Lea Persch mit ihrer riesigen Schultüte auf dem Hof der Montessori-Grundschule in Flingern.

Bernd Schaller

Lea Persch mit ihrer riesigen Schultüte auf dem Hof der Montessori-Grundschule in Flingern.

Düsseldorf. Von hinten ruft eine Mutter: "Die Tür geht auf!" Schon stürmen alle den Saal und sichern sich ihre Plätze. Es geht ein bisschen zu wie bei einem Konzert. Nur dass hier nicht Depeche Mode auf der Bühne stehen, sondern der Schulchor der Montessori-Grundschule in Flingern. Es ist der erste Schultag. Und alle sind aufgeregt - auch Familie Persch.
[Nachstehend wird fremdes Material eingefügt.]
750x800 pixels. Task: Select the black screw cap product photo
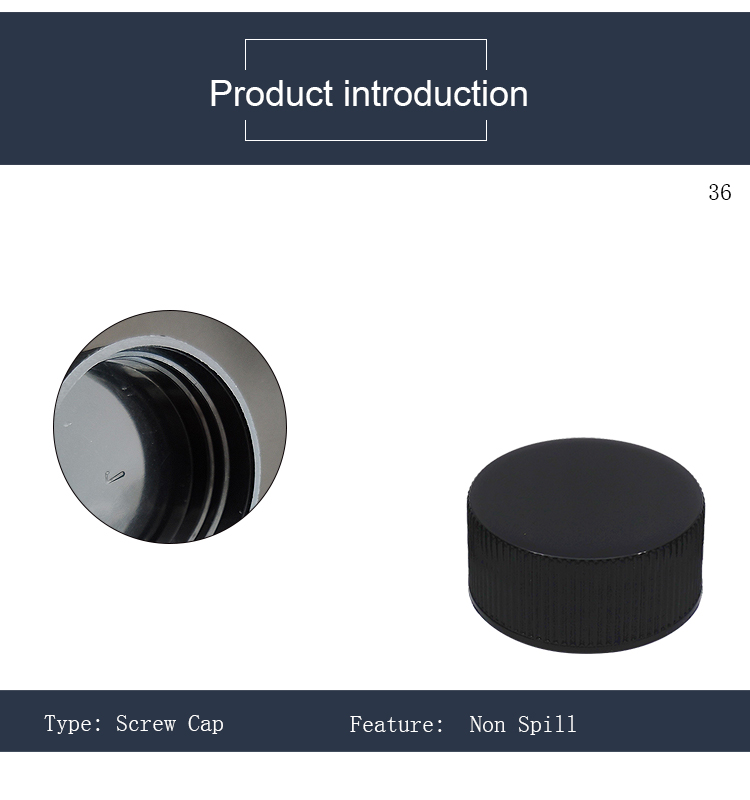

Mutter Nadine hat in der Nacht nicht wirklich tief geschlafen, Vater Michael den feinsten Zwirn aus dem Schrank gezaubert. Die sechsjährige Lea - um die es heute geht - guckt ein bisschen angestrengt. Sie ist eines von 4400 i-Dötzchen, für die am Dienstag in Düsseldorf der berühmte Ernst des Lebens begann.

Viele haben Fotoapparate, Handys oder Videokameras gezückt als Musiklehrerin Frau Beckmann in die Tasten haut. Die älteren Schüler heißen die neuen musikalisch willkommen. Schulleiterin Barbara Esser hält ihre zweite Ansprache für heute. Halbtags- und Ganztags-Einschulung finden getrennt statt.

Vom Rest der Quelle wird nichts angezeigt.